Due to the non-hierarchical nature of Hutchinson and Kak’s system [9], many redundant hypotheses are proposed, which have to be later removed through consistency checks.
Q8. What is the probability of a move until observation 3?
The sequence of moves until observation 3 could correspond to O4, O5, O6, and O7 with probabilities 0.877, 0.102, 0.014, and 0.007, respectively.
Q9. What is the role of the knowledge representation scheme in generating hypotheses?
The knowledge representation scheme should support an efficient mechanism to generate hypotheses on the basis of the evidence received.
Q10. How can the authors compute class Ci from their knowledge representation scheme?
The authors can computeP (Ci) from their knowledge representation scheme by considering each aspect node belonging to an object and testing if it has a link to node Ci; this takes O(NC + Na) time.
Q11. What is the probable aspect of the view?
If the view indeed corresponds to the most probable aspect at a particular stage, then their search process using primary and auxiliary moves is guaranteed to perform aspect resolution and uniquely identify the object in the following step, assuming no feature detection errors.
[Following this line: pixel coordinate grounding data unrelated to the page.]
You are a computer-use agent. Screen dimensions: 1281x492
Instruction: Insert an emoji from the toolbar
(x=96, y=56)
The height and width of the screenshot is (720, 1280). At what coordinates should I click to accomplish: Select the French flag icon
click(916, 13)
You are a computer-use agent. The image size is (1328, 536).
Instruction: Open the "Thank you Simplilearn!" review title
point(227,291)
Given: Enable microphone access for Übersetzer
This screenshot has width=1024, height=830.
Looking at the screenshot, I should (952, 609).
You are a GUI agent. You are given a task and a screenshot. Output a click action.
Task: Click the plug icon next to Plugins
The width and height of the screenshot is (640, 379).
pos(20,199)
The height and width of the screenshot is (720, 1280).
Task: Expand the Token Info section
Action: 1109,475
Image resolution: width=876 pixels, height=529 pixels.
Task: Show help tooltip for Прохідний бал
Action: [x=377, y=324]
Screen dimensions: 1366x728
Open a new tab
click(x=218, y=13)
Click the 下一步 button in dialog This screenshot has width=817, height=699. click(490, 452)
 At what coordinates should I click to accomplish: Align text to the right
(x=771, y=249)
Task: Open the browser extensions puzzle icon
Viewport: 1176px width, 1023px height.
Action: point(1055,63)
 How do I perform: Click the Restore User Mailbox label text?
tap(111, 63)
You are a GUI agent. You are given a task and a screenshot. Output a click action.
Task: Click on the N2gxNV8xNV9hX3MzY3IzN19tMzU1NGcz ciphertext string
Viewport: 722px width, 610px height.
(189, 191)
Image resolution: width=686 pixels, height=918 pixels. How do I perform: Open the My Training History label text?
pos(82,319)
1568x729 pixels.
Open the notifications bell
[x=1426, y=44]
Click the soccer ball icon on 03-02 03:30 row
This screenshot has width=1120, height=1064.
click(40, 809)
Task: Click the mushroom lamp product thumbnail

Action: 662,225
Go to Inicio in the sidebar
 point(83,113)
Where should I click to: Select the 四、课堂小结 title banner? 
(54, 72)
Q12. What is the overhead of tracking the region of interest?
Though Dickinson et al. [8] use Bayes nets for hypothesis generation, their system incurs the overhead of tracking the region of interest through successive frames.
Q13. What is the correct number for the first image?
In the first image in Fig. 13(b), due to the shadow of the wing on the fuselage of the aircraft, the feature detector detectsfour vertical lines instead of three, the correct number.
Q14. What is the way to recover from feature detection errors?
Their robust class recognition algorithm can recover from many feature detection errors at the class recognition phase itself (Section III-A-2).